CAPÍTULO DIECISIETE

 

EN mayo de 2006 conocí a Malini Ramani, una mujer india llena de energía, desbordante, llamativa y guapa, en un cóctel en Nueva York. El Consejo Indio de la Moda acababa de designarla como la mejor diseñadora del año y lo estaba celebrando con unos amigos. Descubrimos que teníamos mucho en común, ya que las dos habíamos vivido en Delhi de pequeñas.

—¿Sigues bailando kathak? —me preguntó Malini.

—Por desgracia no, lo dejé hace años, pero ahora bailo flamenco.

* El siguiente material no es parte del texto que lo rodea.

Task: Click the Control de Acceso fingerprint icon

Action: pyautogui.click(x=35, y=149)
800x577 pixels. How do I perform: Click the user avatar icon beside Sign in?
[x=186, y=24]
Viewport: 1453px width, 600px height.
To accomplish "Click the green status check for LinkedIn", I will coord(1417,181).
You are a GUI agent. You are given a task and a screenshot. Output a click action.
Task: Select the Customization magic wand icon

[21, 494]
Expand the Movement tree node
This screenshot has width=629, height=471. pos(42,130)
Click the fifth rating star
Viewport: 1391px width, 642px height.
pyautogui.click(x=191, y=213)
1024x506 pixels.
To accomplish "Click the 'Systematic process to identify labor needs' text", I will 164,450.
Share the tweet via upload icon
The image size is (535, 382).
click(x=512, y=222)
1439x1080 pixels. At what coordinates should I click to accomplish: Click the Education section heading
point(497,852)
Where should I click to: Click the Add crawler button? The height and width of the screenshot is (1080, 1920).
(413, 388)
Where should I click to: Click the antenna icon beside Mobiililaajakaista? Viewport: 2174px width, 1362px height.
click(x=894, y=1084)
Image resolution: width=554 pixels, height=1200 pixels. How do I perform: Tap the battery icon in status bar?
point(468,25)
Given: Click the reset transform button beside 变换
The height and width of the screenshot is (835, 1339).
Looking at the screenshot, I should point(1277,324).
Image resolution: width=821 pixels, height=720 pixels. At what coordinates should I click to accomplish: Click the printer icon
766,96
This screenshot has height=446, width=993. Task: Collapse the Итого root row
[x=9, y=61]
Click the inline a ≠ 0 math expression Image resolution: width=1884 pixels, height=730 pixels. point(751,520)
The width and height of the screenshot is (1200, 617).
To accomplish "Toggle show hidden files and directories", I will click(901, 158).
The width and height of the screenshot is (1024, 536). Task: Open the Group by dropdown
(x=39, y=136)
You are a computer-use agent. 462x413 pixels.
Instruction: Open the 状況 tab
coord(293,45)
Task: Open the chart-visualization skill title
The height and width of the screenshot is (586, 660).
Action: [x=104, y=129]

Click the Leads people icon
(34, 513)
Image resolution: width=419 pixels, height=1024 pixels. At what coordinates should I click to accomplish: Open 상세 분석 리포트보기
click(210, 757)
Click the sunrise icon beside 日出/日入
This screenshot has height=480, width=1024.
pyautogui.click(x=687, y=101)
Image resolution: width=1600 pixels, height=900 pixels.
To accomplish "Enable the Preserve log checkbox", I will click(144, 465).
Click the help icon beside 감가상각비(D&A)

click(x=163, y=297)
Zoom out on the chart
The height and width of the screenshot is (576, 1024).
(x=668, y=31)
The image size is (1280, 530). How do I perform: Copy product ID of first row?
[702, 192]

—¡Flamenco! —exclamó Malini—. Me encanta el flamenco. ¿Cómo demonios te dio por ahí?

No quise contarle toda la historia, así que le contesté de forma vaga hasta que solté:

—Pero acabo de enterarme de que mi abuela era malagueña y que era bailaora de flamenco.

—¡Ganesha bendito! ¡Es increíble!

A las pocas semanas sonó mi teléfono. Nunca respondía llamadas de números privados o desconocidos, pero salía a toda prisa por la puerta y contesté sin mirar.

—¿Podría hablar con Maha Akhtar, por favor? —requirió una voz masculina.

—Soy yo.

—No nos conocemos, pero creo que somos primos. Me llamo Hanut Singh y su padre, Ajit Singh, era mi tío abuelo.

Empezamos a hablar y enseguida hicimos planes para vernos en cuanto los dos estuviéramos en la misma ciudad.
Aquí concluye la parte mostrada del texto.